Task:
Turn the lines of the material below into a numbered list, leaving out any blank lines.

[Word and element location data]
::::::::::

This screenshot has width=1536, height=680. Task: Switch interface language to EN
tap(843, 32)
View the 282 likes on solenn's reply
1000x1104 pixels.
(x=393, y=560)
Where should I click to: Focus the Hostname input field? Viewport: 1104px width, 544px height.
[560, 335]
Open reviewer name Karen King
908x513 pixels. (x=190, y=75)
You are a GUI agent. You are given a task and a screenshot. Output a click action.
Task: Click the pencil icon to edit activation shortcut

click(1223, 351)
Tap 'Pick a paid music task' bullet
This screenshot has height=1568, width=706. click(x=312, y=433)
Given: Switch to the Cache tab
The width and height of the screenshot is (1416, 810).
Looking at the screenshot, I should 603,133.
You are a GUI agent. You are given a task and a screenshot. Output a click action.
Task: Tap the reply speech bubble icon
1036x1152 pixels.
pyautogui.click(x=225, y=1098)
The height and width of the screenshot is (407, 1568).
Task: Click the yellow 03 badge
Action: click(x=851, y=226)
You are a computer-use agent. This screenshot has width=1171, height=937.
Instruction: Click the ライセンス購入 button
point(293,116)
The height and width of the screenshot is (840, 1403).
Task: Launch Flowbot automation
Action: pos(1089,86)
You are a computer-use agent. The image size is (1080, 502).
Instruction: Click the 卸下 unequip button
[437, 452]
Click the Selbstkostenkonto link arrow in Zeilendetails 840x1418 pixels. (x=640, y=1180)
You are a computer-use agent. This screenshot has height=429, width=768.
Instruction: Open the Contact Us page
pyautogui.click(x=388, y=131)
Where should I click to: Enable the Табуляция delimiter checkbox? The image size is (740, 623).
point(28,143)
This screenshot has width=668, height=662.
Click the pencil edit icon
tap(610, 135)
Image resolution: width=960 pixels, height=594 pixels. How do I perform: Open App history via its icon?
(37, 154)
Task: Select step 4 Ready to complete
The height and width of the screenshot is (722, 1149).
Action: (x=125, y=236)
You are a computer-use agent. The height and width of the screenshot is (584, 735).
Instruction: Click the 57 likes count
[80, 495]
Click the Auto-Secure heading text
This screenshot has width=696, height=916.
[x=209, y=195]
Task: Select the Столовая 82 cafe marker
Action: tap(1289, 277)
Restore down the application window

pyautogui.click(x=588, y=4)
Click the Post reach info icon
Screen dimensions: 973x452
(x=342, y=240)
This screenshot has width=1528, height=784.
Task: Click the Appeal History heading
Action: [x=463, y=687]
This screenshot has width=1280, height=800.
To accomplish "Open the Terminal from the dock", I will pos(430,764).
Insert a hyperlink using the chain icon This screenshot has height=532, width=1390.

::::::::::

Task answer:
1. This screenshot has width=1536, height=680. Task: Switch interface language to EN
2. tap(843, 32)
3. View the 282 likes on solenn's reply
4. 1000x1104 pixels.
5. (x=393, y=560)
6. Where should I click to: Focus the Hostname input field? Viewport: 1104px width, 544px height.
7. [560, 335]
8. Open reviewer name Karen King
9. 908x513 pixels. (x=190, y=75)
10. You are a GUI agent. You are given a task and a screenshot. Output a click action.
11. Task: Click the pencil icon to edit activation shortcut
12. click(1223, 351)
13. Tap 'Pick a paid music task' bullet
14. This screenshot has height=1568, width=706. click(x=312, y=433)
15. Given: Switch to the Cache tab
16. The width and height of the screenshot is (1416, 810).
17. Looking at the screenshot, I should 603,133.
18. You are a GUI agent. You are given a task and a screenshot. Output a click action.
19. Task: Tap the reply speech bubble icon
20. 1036x1152 pixels.
21. pyautogui.click(x=225, y=1098)
22. The height and width of the screenshot is (407, 1568).
23. Task: Click the yellow 03 badge
24. Action: click(x=851, y=226)
25. You are a computer-use agent. This screenshot has width=1171, height=937.
26. Instruction: Click the ライセンス購入 button
27. point(293,116)
28. The height and width of the screenshot is (840, 1403).
29. Task: Launch Flowbot automation
30. Action: pos(1089,86)
31. You are a computer-use agent. The image size is (1080, 502).
32. Instruction: Click the 卸下 unequip button
33. [437, 452]
34. Click the Selbstkostenkonto link arrow in Zeilendetails 840x1418 pixels. (x=640, y=1180)
35. You are a computer-use agent. This screenshot has height=429, width=768.
36. Instruction: Open the Contact Us page
37. pyautogui.click(x=388, y=131)
38. Where should I click to: Enable the Табуляция delimiter checkbox? The image size is (740, 623).
39. point(28,143)
40. This screenshot has width=668, height=662.
41. Click the pencil edit icon
42. tap(610, 135)
43. Image resolution: width=960 pixels, height=594 pixels. How do I perform: Open App history via its icon?
44. (37, 154)
45. Task: Select step 4 Ready to complete
46. The height and width of the screenshot is (722, 1149).
47. Action: (x=125, y=236)
48. You are a computer-use agent. The height and width of the screenshot is (584, 735).
49. Instruction: Click the 57 likes count
50. [80, 495]
51. Click the Auto-Secure heading text
52. This screenshot has width=696, height=916.
53. [x=209, y=195]
54. Task: Select the Столовая 82 cafe marker
55. Action: tap(1289, 277)
56. Restore down the application window
57. pyautogui.click(x=588, y=4)
58. Click the Post reach info icon
59. Screen dimensions: 973x452
60. (x=342, y=240)
61. This screenshot has width=1528, height=784.
62. Task: Click the Appeal History heading
63. Action: [x=463, y=687]
64. This screenshot has width=1280, height=800.
65. To accomplish "Open the Terminal from the dock", I will pos(430,764).
66. Insert a hyperlink using the chain icon This screenshot has height=532, width=1390.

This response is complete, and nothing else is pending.